New machine and card quote from my university

Hey there I work for a university as a 3d modeler/animator and have to go through their computer providers when purchasing a new machine. I mainly use Blender and Cycles and have been quoted this for a new machine and was wondering what your thoughts were…

dell precision t5610

  • Intel E5-2609 2.5Ghz
  • 16GB RAM
  • 500GB 10K RPM SATA HDD
  • std support, keyboard and mouse
  • no graphics card if possible if not entry level card

and from dell spare parts and another supplier one of these cards…

  • GeForce GTX Titan
  • GeForce GTX 780 Ti
  • GeForce GTX 780
  • GeForce GTX 770
  • GeForce GTX 760

Thanks in advance.

Moved from “General Forums > Blender and CG Discussions” to “Support > Technical Support”

Hi, the Dell seams suitable for Blender, good workstation.
For the card´s, performance is really linear to price except Titan.
It is slower than GTX 780Ti but has 6 GB of VRAM, if you work on very big /high poly scenes it is the only way (except Titan Black edition).
Here is a chart with all cards and Cycles:

Cheers, mib.

Thanks for that mib2berlin,

so what’s the deal with the Titan Black, ie I see that it’s cheaper than the Titan and has the same 6Gb RAM?
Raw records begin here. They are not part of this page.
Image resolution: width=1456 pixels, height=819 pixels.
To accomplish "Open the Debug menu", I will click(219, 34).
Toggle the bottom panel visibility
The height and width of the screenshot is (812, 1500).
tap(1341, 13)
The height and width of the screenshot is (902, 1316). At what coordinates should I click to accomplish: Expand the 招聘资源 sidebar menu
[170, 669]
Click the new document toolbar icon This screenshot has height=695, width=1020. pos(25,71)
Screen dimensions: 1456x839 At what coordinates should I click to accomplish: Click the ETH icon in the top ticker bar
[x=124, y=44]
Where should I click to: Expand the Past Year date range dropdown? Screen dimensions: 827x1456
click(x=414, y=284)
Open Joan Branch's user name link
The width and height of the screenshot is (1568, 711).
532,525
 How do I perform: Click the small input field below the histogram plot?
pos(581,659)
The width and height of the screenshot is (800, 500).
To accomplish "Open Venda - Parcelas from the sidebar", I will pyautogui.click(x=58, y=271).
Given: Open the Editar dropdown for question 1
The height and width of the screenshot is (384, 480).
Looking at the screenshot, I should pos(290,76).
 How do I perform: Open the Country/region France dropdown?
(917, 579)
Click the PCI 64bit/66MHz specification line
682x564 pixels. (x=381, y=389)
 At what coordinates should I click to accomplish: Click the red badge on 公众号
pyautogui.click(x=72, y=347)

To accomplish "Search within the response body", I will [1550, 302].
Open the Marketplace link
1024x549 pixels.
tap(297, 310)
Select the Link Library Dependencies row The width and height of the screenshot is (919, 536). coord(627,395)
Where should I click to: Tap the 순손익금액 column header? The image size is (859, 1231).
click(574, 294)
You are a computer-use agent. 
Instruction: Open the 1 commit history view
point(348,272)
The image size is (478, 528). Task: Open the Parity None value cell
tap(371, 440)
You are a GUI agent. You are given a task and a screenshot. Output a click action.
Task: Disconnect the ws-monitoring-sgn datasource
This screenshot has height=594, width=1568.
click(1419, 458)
Hi, the deal is they beat semself with the Titan Black, better performance than GTX 780Ti, 6 GB for a lower price.

Cheers, mib.

Thanks for that mib2berlin,

Sorry for the delay but here’s the specs I got back (where we would be replacing the Quadro card with a Titan Black)…

Dual Intel® Xeon® Processor E5-2650 v2 (Eight Core HT, 2.6GHz Turbo, 20 MB)
Windows® 7 Professional 64 bit (English)
Dell Precision T5610 825W TPM Chassis
32GB (8x4GB) 1866MHz DDR3 ECC RDIMM
1 GB NVIDIA Quadro K600 (1DP & 1DVI-I) (1DP-DVI & 1DVI-VGA adapter)
2x 500GB 3.5inch Serial ATA (7.200 Rpm) Hard Drive

But it seems getting a mac pro will be cheaper by about $1000, and am I reading this post correctly that a Titan Black can be used in a Mac Pro?

If so here’s the specs I got for a Mac Pro too (where we would be replacing the AMD card with a Titan Black)…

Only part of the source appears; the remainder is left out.